# Pictures From Carolina Adventure World 10/22/11



## whoolieshop (Mar 22, 2011)

Figured I would share some pictures from our day trip to Carolina Adventure World this past weekend.










Me on the 650 with a slipping wet clutch, that made for some interesting take offs lol.


















This is probably my favorite pic from the whole ride!
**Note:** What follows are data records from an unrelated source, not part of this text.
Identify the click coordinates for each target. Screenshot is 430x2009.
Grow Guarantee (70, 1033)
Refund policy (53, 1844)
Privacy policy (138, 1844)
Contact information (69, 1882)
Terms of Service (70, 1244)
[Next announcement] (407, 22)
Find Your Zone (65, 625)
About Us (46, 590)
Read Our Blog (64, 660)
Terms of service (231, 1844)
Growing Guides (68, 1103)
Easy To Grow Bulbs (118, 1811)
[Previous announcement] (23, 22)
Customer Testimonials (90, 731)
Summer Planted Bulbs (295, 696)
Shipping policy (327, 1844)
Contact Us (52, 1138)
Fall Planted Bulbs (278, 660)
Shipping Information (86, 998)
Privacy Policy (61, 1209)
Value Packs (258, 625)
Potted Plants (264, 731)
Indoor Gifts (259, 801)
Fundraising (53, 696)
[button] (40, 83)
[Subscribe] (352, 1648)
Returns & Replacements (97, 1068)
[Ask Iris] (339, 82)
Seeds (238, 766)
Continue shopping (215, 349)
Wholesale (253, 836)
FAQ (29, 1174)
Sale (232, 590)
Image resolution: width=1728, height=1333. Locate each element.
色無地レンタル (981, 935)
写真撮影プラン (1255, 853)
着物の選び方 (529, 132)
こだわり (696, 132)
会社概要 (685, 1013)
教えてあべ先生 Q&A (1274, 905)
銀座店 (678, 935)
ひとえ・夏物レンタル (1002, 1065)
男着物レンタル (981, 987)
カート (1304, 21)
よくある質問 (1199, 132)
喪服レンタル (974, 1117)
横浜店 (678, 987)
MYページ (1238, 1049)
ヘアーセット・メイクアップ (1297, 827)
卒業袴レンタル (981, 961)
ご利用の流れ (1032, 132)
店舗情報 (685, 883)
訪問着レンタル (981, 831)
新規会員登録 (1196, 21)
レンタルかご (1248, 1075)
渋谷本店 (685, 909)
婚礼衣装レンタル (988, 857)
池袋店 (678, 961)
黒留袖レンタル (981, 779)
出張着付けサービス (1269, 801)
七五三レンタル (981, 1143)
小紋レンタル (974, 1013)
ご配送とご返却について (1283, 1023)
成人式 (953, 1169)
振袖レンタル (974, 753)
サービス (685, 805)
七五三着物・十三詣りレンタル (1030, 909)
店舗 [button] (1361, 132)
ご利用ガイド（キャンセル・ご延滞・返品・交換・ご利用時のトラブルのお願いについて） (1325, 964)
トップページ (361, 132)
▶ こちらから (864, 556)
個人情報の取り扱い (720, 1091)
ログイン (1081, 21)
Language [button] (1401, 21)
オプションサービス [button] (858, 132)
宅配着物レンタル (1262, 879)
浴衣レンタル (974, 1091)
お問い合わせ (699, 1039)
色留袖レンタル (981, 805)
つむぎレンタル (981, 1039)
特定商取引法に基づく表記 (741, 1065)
Chris tried and tried and tried again to get up this bank and just kept running out of ground clearance.. He's not one to give up easily haha













































This little mud pit claimed three stock bikes at once! Every time one of them went in to help the other they got stuck too!


----------



## Polaris425 (Dec 16, 2004)

nice pics!!!! you're right, your favorite could even be on a t-shirt.... hmmm.. lol


----------



## 650Brute (Dec 18, 2008)

Nice Pics!!!


----------



## drtj (May 3, 2009)

Looks like good times!!


----------



## GWNBrute (Mar 4, 2009)

Those r excellant pictures


----------



## hp488 (Sep 23, 2009)

Nice pics looks like y'all had alot of fun.


----------



## Big D (Jun 23, 2009)

Great pictures! You must be a natural because considering the amount of water and mud flying, you don't look like you're working that hard


----------



## whoolieshop (Mar 22, 2011)

Big D said:


> Great pictures! You must be a natural because considering the amount of water and mud flying, you don't look like you're working that hard



Oh I have a good time no matter if I break something, get stuck or get through! Funny thing is about 10 feet in front of where that picture was taken there I got centerbound and couldn't get out no matter how hard I tried. When I finally folded and got out to get the winch I sunk up to my waist in a rut! But I was kicking butt until then


----------



## Big D (Jun 23, 2009)

^^THAT would have made a great picture!


----------



## 08beast (Sep 10, 2009)

Looks like it was a lil wetter then when I was there. In that hole were ur favorite pic was taken looked dry until we drove into it and the bottom fell out and man was it thick. Lol. Good pics man


----------